Widen the insertion tract

  • Extend the skin insertion site: Using the scalpel, make a small stab incision (about 4 mm) into the skin insertion site, avoiding contact with the guidewire, to enlarge the site and allow it to accommodate the larger diameters of the tissue dilator and the catheter.

  • Advance the tissue dilator over the guidewire: First, grasp the guidewire at the skin and slide the dilator down the length of the wire to the skin. Then grasp the wire just distal to the dilator, hold the dilator near the skin surface, and use a corkscrew motion as needed to stepwise insert the entire length of the dilator. Maintain your grasp on the wire at all times during the insertion.

  • Remove the dilator: First, securely hold the guidewire distal to the dilator and pull the dilator from the skin. When the guidewire is visible at the skin surface, completely remove the dilator by sliding it down the remaining length of the guidewire.

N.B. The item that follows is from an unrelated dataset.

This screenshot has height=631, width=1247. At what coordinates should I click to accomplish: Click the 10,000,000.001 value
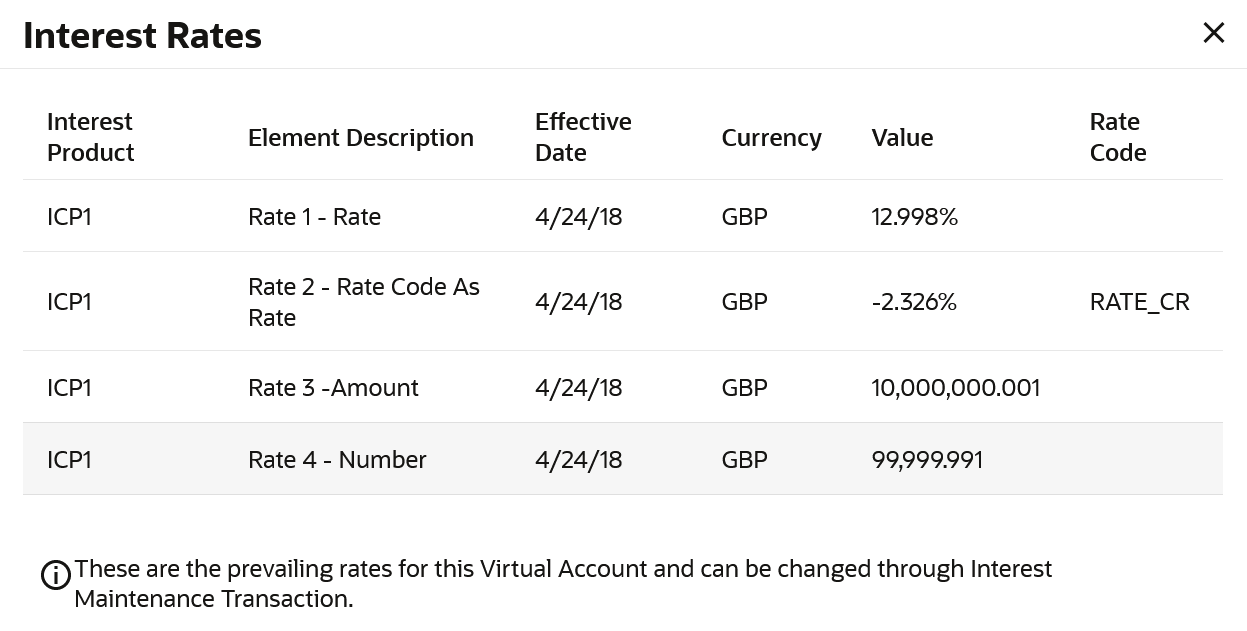click(x=955, y=388)
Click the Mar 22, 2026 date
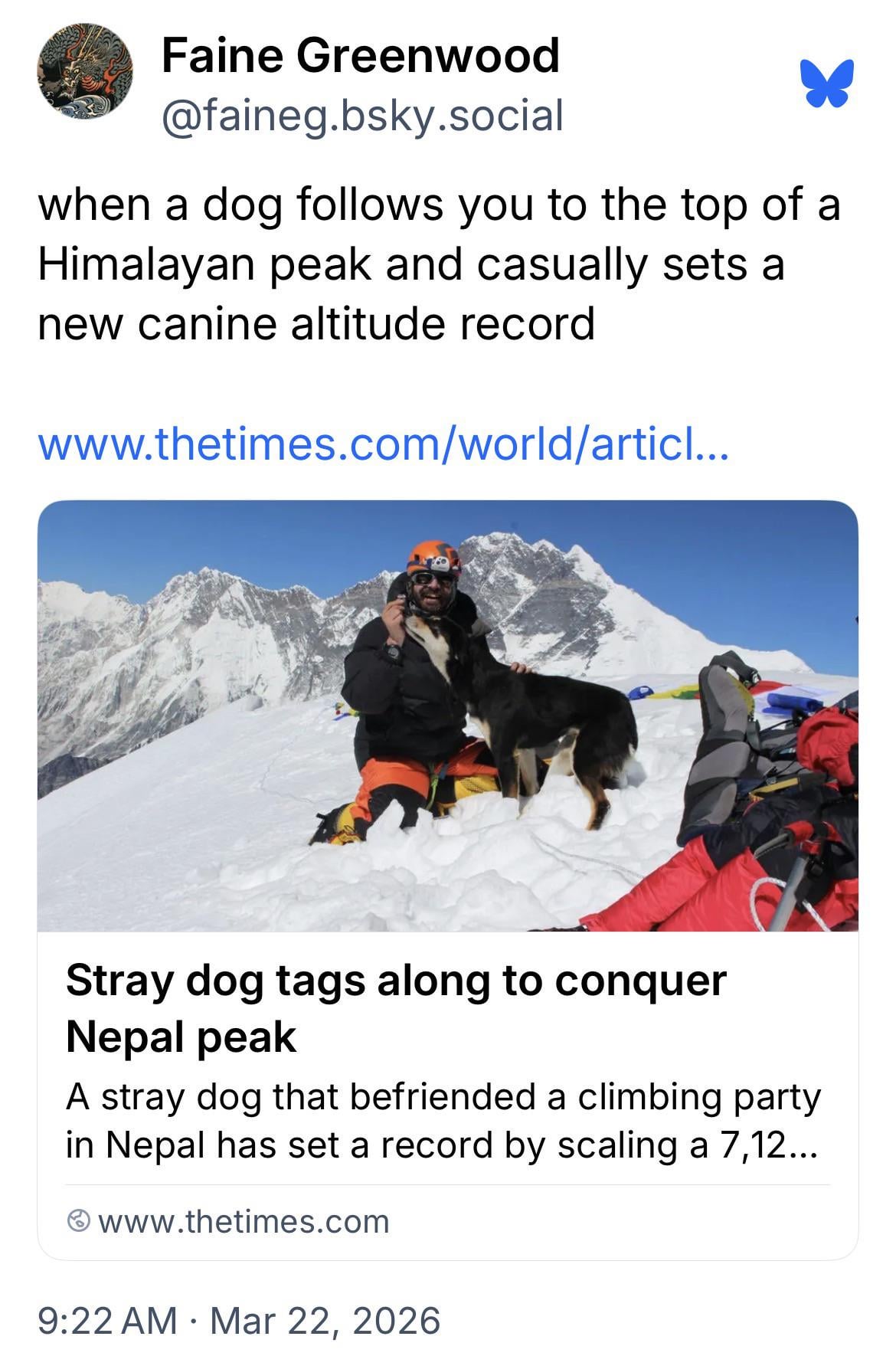The image size is (896, 1356). pyautogui.click(x=325, y=1321)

  • Maintain your grasp on the guidewire at the skin surface.

Place the catheter

  • Advance the catheter over the guidewire to the skin surface: Hold the guidewire fixed at the skin surface, thread the catheter tip over the distal end of the guidewire, and slide the catheter down to the skin surface. The distal end of the guidewire should now be protruding from the port hub.

  • If the distal end of the guidewire is not protruding from the port hub, inch the guidewire outward from the skin surface while holding the catheter tip close to the surface until the guidewire protrudes.

  • Continue to advance the catheter into the vein: Grasp and control the guidewire where it protrudes from the hub. Hold the catheter near its tip and insert the tip through the skin. Then, in increments of several centimeters and using a corkscrew motion as necessary, stepwise advance the entire length of the subclavian catheter. If ectopic heartbeats occur, slowly withdraw the catheter until ectopy stops.

  • Maintain your grasp on both the guidewire and the catheter.

  • Remove the guidewire: Withdraw the guidewire while holding the catheter securely in place at the skin surface.

  • Flush each catheter port with saline: First, draw any air from the line and confirm venous blood flow into the hub. Then, using a 10-mL syringe (or one of equal or greater diameter) and nonexcessive force, push 20 mL of saline into the line to clear it.

Dress the site

  • If the patient is awake or minimally sedated, use 1% lidocaine to numb the skin at the planned suture locations.

  • Place a chlorhexidine-impregnated disk on the skin at the catheter insertion point.

  • Suture the skin to the mounting clip on the catheter.

  • To prevent pulling on the insertion site, suture the catheter at a second site so that a curved or looped segment of catheter lies between the two sites.

  • Apply a sterile occlusive dressing. Transparent membrane dressings are commonly used.

Aftercare

  • Do a chest x-ray to confirm that the tip of a subclavian (or jugular) CVC lies in the superior vena cava near its junction with the right atrium (the catheter can be advanced or retracted if not in the appropriate position) and to confirm that pneumothorax has not occurred.

Warnings and Common Errors

  • Placing a pillow under the patient's back to facilitate subclavian line placement was once recommended, but doing this may hinder correct placement by narrowing the space between the clavicle and first rib.

  • The tip of a CVC must never lie in the right atrium because the atrium is thin-walled and easily perforated.

  • Cardiac ectopy may be induced by a guidewire or catheter in the right atrium or ventricle.

  • Never lose grasp of the guidewire.

  • During cardiopulmonary arrest, or even low blood pressure and hypoxia, arterial blood may be dark and not pulsatile and may be mistaken for venous blood.

  • To help prevent air embolism, CVCs should be inserted (and removed) with the vascular cannulation site positioned dependant to the heart.